Fig. 3: Transcriptional profiling identifies clonal cooperation by reciprocity in RAS and MYC pathways.
From: Polyclonality overcomes fitness barriers in Apc-driven tumorigenesis
a, PCA of comparison between major and minor clones, showing the first two principal components (PC1 and PC2). Major clones connect to corresponding minor clones. Colour represents location in the small intestine. b, Box plot of difference in principal component within major–minor pairs for each of PC1–PC3. Two-tailed one-sample Wilcoxon signed-rank test. c, Heat map with hierarchical clustering shows top 50 differentially expressed genes between the major and minor clones. d, Volcano plot showing normalized gene set enrichment scores for Hallmark Pathways in the comparison between major and minor clones. Dotted line denotes a false discovery rate (FDR) of 0.05. EMT, epithelial–mesenchymal transition. e,f, NES of Kras_Signaling_Up (e) and Myc_Targets_v1 (f) for Hallmark Pathways in monoclonal tumours relative to major clones and minor clones. n = 20 biological replicates (20 monoclonal tumours from 2 mice). Values represent FDR from gene set enrichment analysis. g, Volcano plot of differentially expressed genes between major and minor clones. Secretory genes are labelled in red and stem cell genes are labelled in blue. FC, fold change. h–k, Transcript counts for Atoh1 (h), Chga (i), Hdac2 (j) and Cdk4 (k) in individual major and minor pairs.

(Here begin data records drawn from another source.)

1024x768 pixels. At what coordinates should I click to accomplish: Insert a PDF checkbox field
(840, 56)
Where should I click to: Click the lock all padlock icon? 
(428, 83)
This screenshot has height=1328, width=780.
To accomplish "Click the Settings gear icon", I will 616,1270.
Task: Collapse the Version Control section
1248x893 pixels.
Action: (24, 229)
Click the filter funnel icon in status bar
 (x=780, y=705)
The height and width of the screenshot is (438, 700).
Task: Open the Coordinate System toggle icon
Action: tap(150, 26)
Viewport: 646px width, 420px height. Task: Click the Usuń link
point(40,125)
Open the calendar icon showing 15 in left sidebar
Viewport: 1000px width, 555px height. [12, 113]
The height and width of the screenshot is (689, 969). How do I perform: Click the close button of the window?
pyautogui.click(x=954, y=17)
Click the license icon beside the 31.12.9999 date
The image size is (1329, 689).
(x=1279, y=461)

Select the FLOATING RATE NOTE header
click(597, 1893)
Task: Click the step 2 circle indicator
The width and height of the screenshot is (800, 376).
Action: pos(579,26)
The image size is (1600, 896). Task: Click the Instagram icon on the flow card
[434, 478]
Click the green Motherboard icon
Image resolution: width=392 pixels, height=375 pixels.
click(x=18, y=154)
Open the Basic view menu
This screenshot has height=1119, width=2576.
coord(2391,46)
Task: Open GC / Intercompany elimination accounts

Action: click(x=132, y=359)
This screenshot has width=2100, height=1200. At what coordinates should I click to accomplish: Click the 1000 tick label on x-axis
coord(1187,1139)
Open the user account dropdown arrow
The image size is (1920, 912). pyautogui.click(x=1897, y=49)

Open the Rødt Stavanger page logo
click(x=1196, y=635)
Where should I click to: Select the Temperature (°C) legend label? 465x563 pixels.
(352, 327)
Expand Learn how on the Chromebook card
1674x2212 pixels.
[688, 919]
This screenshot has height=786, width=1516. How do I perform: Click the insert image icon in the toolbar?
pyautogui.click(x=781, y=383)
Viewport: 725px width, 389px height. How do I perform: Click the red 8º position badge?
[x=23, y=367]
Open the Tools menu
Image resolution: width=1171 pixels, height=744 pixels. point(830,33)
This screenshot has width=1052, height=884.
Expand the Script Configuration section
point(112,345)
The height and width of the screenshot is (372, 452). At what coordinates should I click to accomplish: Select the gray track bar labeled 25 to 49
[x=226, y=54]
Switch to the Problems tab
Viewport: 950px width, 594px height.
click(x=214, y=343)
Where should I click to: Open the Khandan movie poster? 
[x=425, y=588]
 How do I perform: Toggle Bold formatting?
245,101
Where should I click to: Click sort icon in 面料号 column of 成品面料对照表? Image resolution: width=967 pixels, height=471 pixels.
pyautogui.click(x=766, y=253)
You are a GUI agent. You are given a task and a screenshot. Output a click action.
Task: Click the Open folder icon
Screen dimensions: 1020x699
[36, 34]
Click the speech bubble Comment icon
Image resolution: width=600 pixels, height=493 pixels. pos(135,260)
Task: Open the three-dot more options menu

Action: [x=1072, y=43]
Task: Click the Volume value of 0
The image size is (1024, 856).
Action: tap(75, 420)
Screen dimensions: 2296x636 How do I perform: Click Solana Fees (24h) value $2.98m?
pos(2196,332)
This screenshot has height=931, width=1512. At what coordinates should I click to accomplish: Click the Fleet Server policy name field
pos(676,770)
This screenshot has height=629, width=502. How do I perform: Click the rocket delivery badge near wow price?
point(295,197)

Paired two-tailed Wilcoxon tests. l, Kaplan–Meier survival curves for wild type + ENU, Trp53null (P) + ENU, KrasG12D/+ (K) + ENU, KrasG12D/+;Trp53null (KP) + ENU and Apchet + ENU. n = 32 mice for wild type + ENU, 9 mice for P + ENU, 12 mice for K + ENU, 5 mice for KP + ENU and 49 mice for Apchet + ENU. m, Heterotypic fraction across models described in l. Assessment based on 22 coloured tumours for wild type + ENU, 249 for Apchet + ENU, 90 for KrasG12D/+ + ENU, 144 for Trp53null + ENU and 185 for KrasG12D/+;Trp53null + ENU. n = 20 biological replicates per group in a–k.